→ **Description of the task**: The answer is the line with "Task: Sort the table by Clicks column header" and every line after it to the end of the listing, retyped exactly. Pictures do not belong in it.

→ **Given records**:
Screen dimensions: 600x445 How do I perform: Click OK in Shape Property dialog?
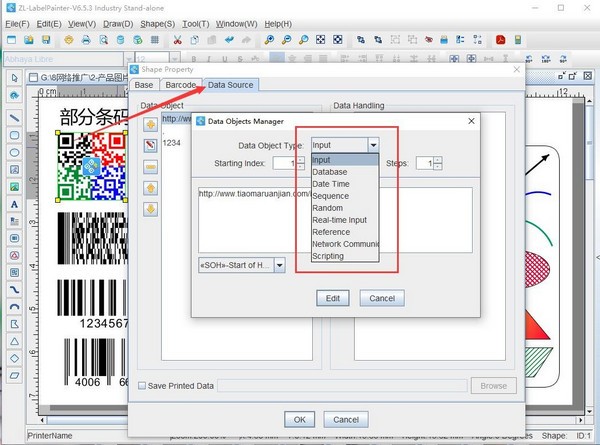tap(299, 419)
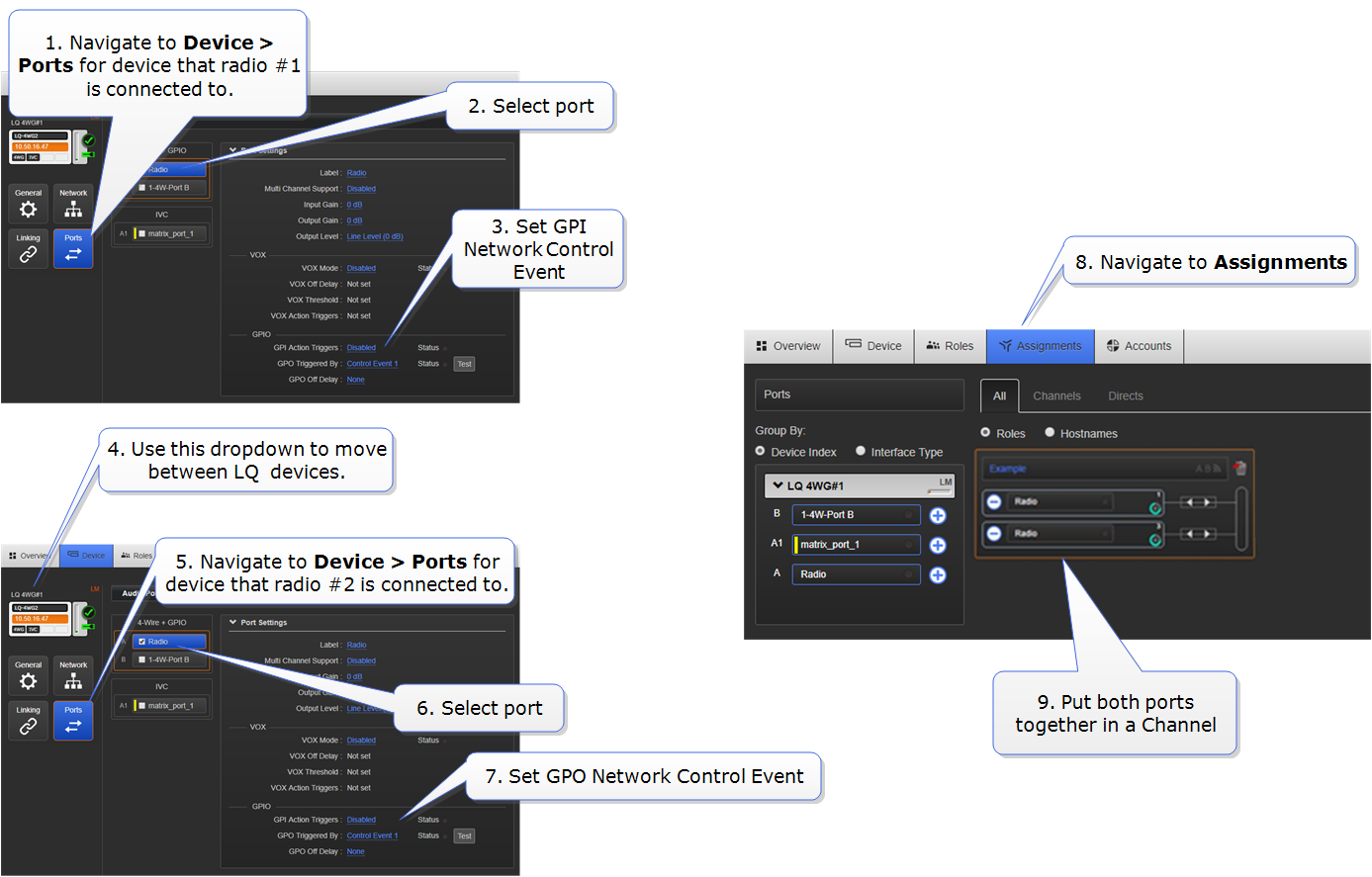Switch to the Channels tab
Viewport: 1372px width, 877px height.
[x=1056, y=396]
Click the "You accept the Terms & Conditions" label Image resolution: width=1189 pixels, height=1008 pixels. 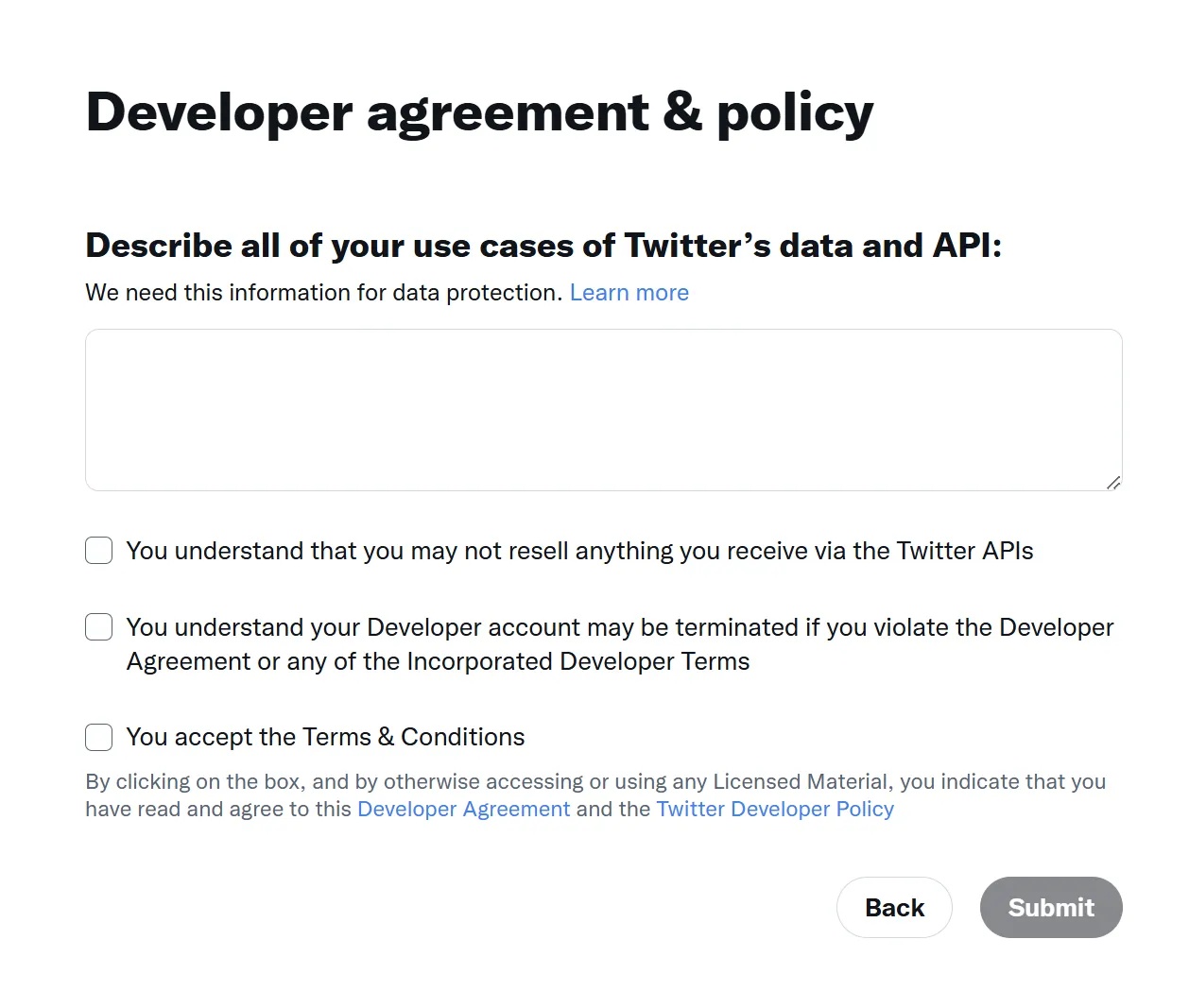click(x=324, y=737)
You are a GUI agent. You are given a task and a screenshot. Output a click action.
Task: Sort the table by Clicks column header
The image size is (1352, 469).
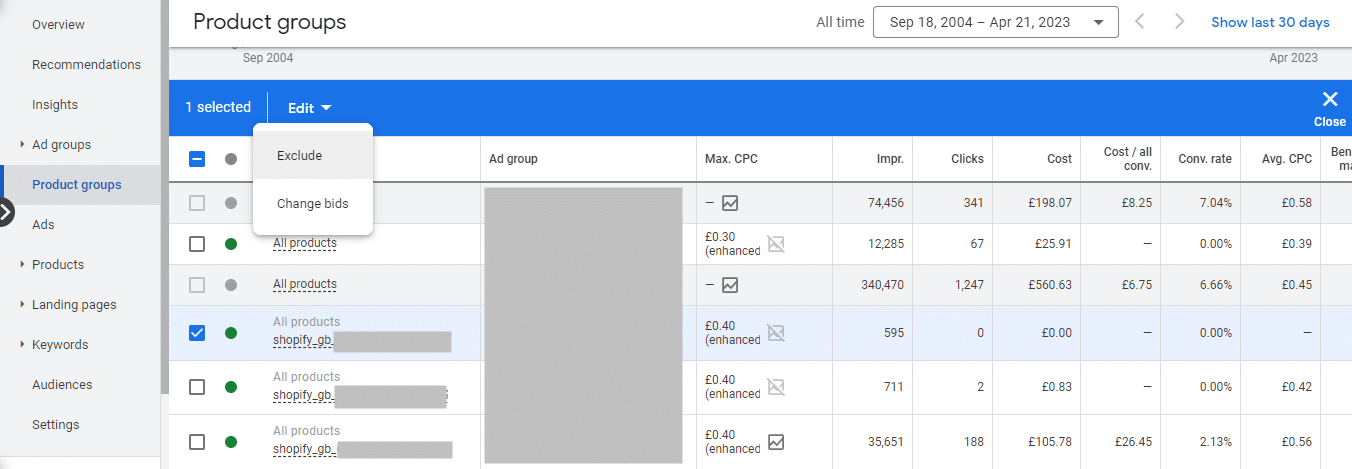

→ **Problem solution**:
Task: Sort the table by Clicks column header
The image size is (1352, 469).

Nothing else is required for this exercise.